***** SUPPLIED MATERIAL *****

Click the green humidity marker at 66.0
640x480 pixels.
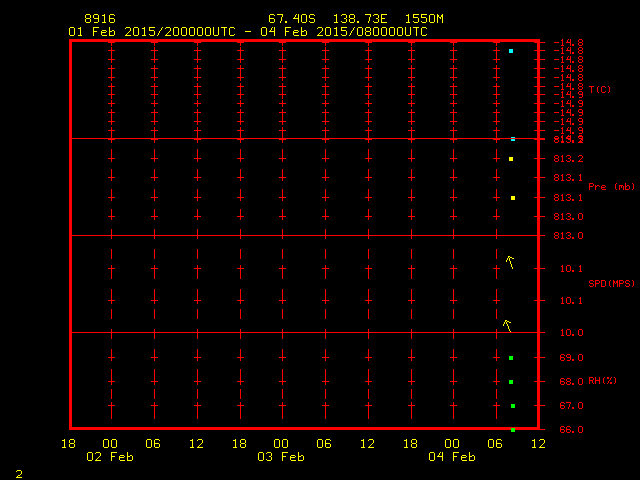point(513,429)
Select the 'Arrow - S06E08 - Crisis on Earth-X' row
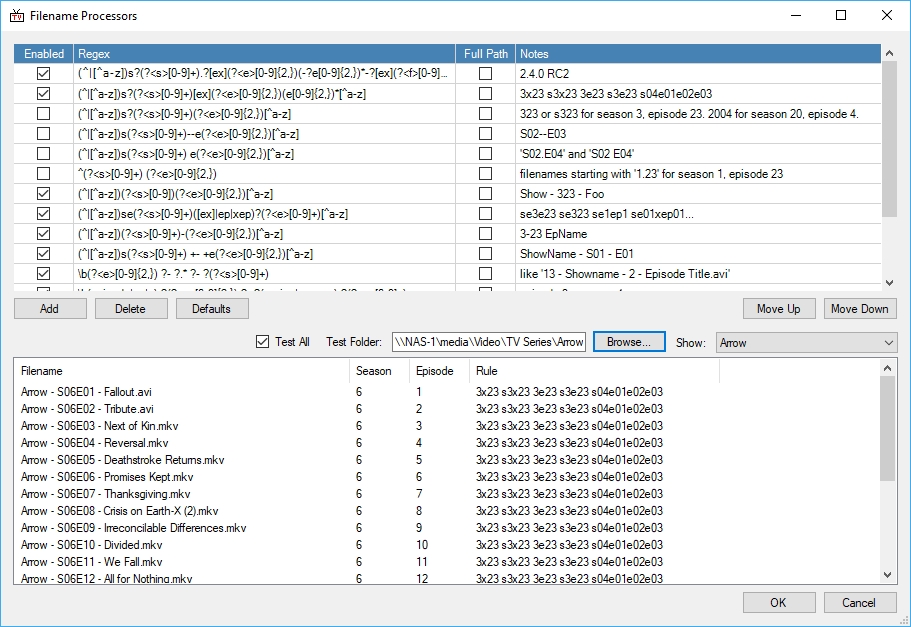 [119, 511]
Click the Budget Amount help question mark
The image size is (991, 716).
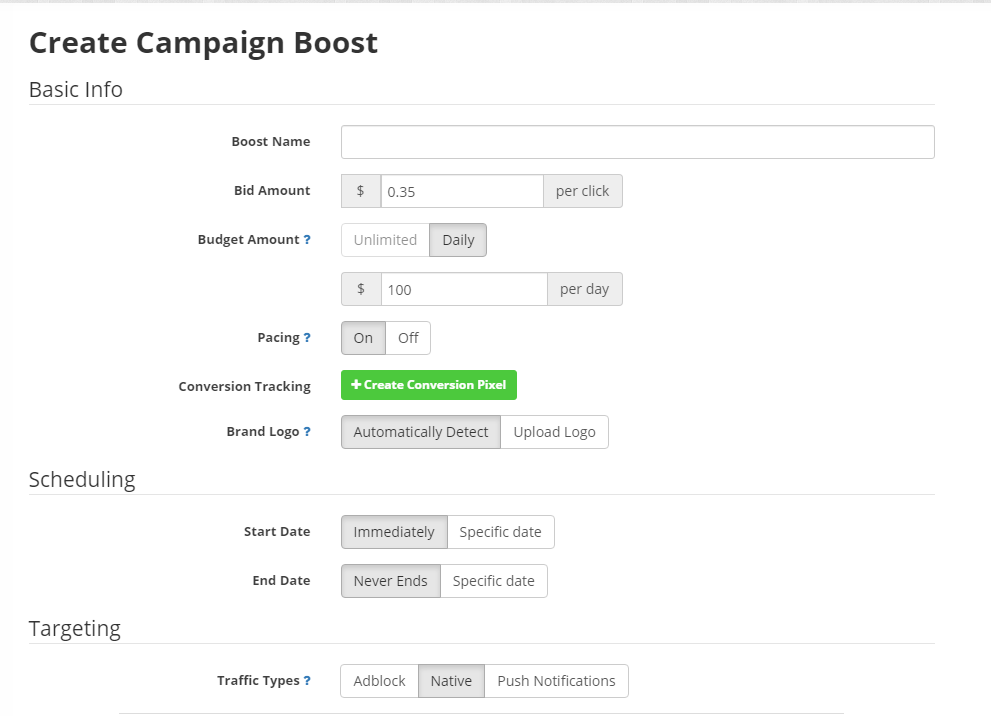[x=307, y=240]
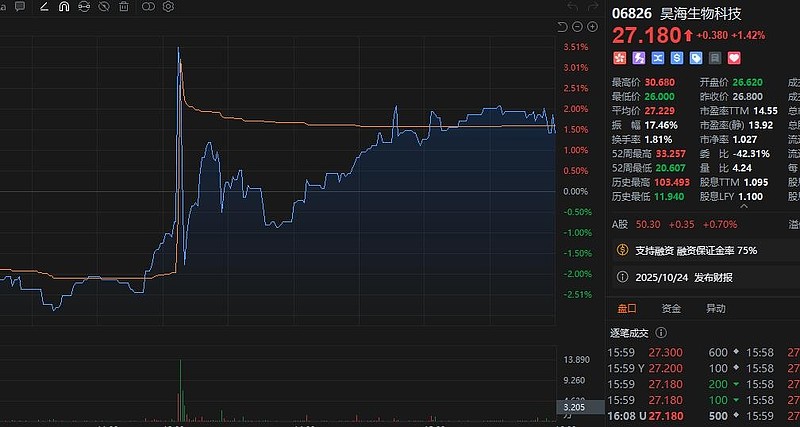Toggle the overlay comparison switch icon
Viewport: 800px width, 427px height.
pyautogui.click(x=148, y=6)
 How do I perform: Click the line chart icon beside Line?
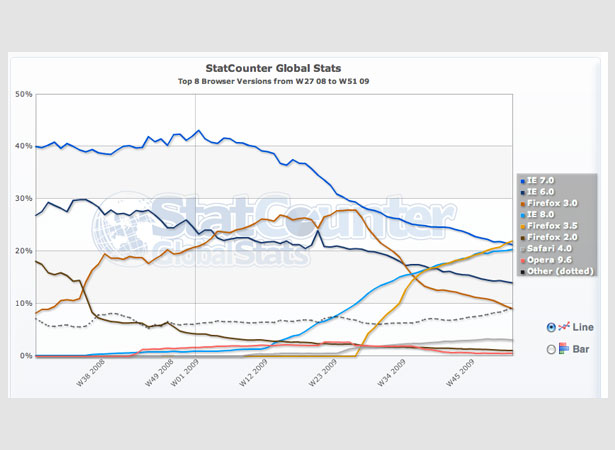tap(564, 326)
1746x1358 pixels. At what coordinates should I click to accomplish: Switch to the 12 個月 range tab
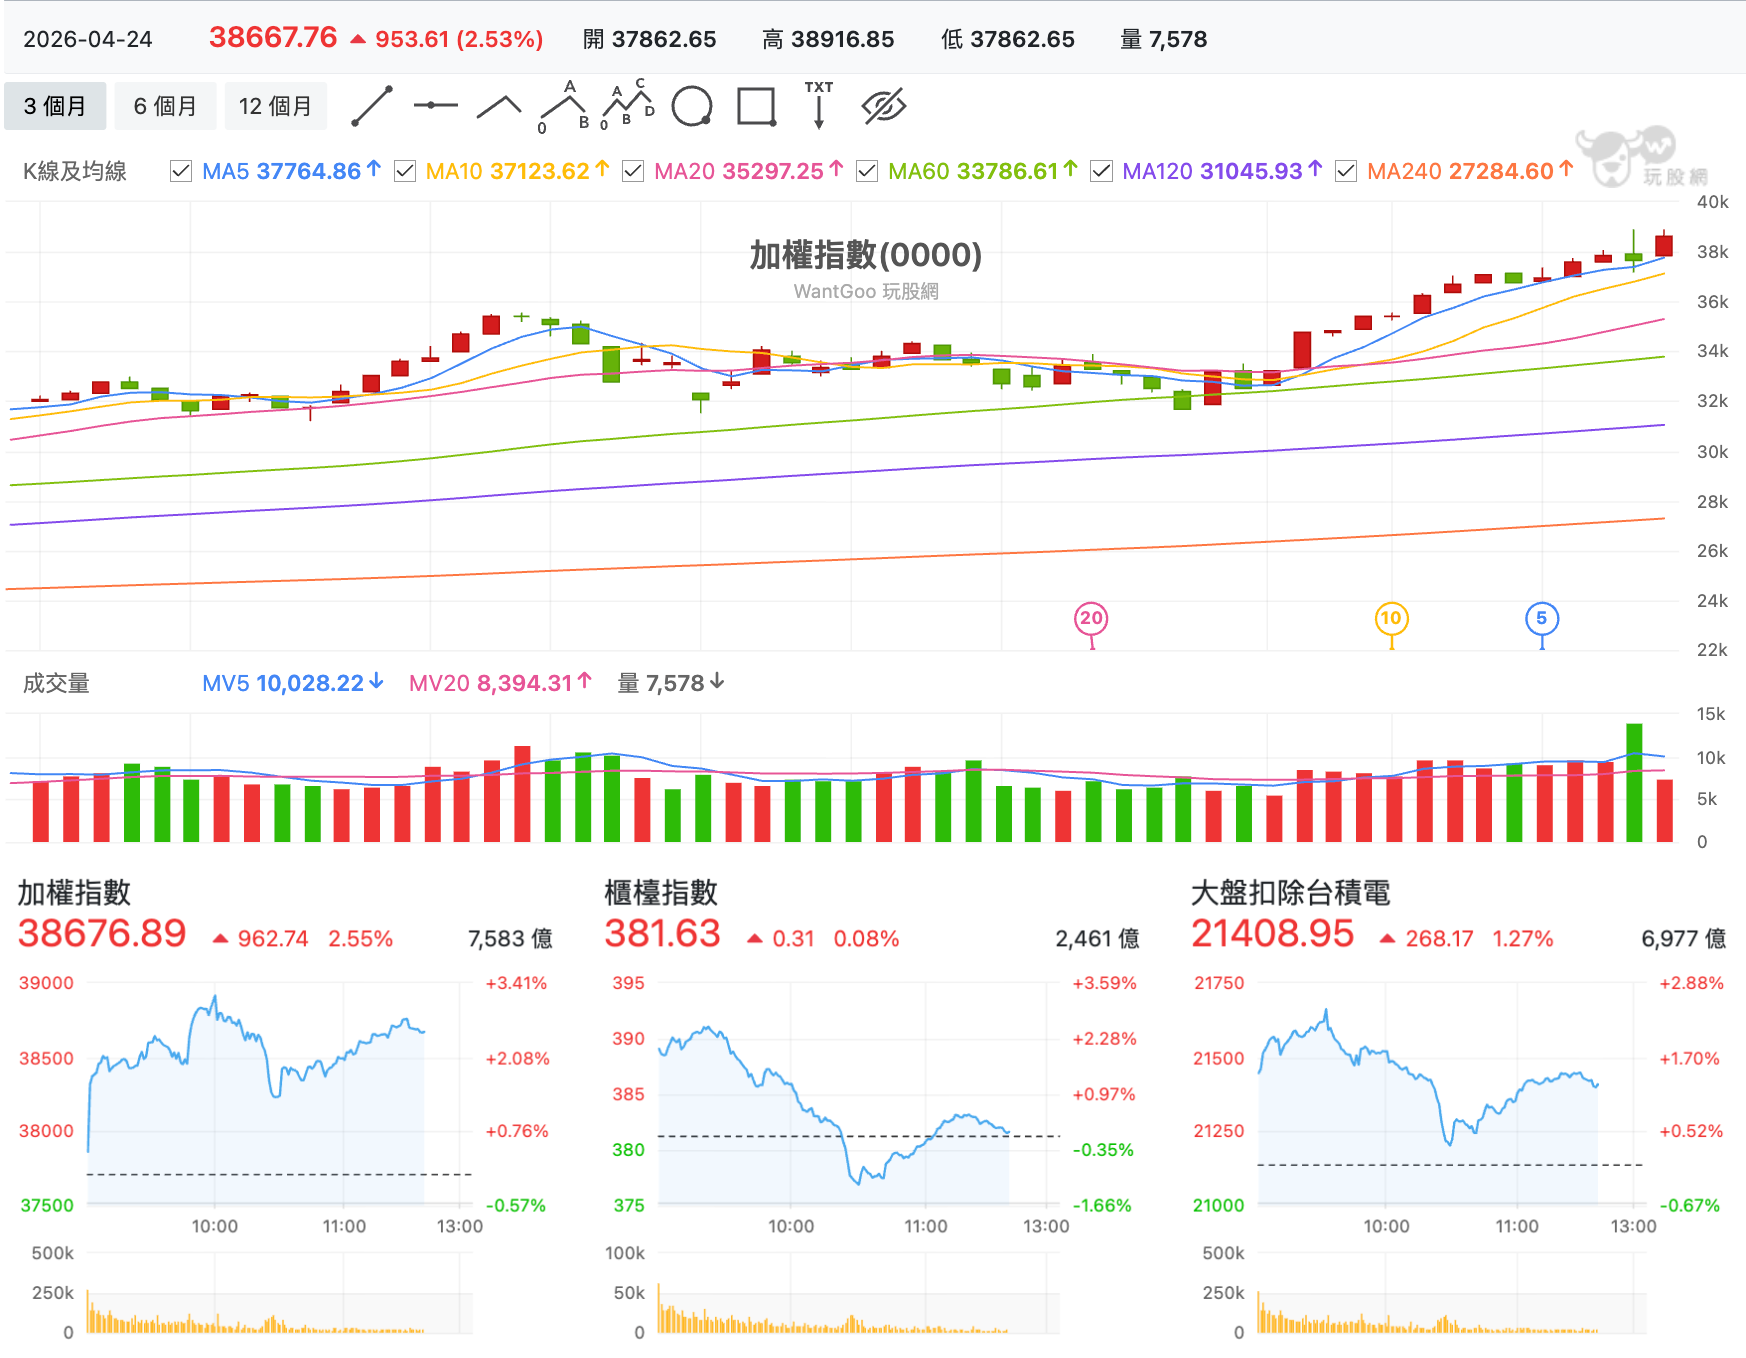tap(275, 106)
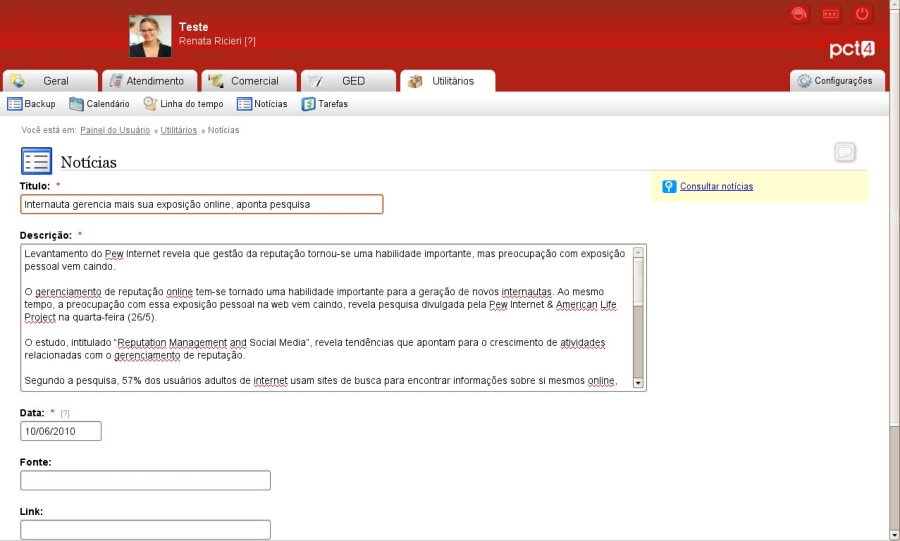Switch to the Geral tab
The image size is (900, 541).
click(x=51, y=81)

*****

- **HOW TO COMPLETE THIS TASK**:
Leave the pictures out. Repeat every entry above exactly.

- **PROBLEM SOLUTION**:
Click the green humidity marker at 66.0
640x480 pixels.
point(513,429)
Select the 'Arrow - S06E08 - Crisis on Earth-X' row
 [119, 511]
Click the Budget Amount help question mark
The image size is (991, 716).
[x=307, y=240]
Toggle the overlay comparison switch icon
Viewport: 800px width, 427px height.
pyautogui.click(x=148, y=6)
 How do I perform: Click the line chart icon beside Line?
tap(564, 326)
1746x1358 pixels. At what coordinates should I click to accomplish: Switch to the 12 個月 range tab
tap(275, 106)
Switch to the Geral tab
The image size is (900, 541).
click(x=51, y=81)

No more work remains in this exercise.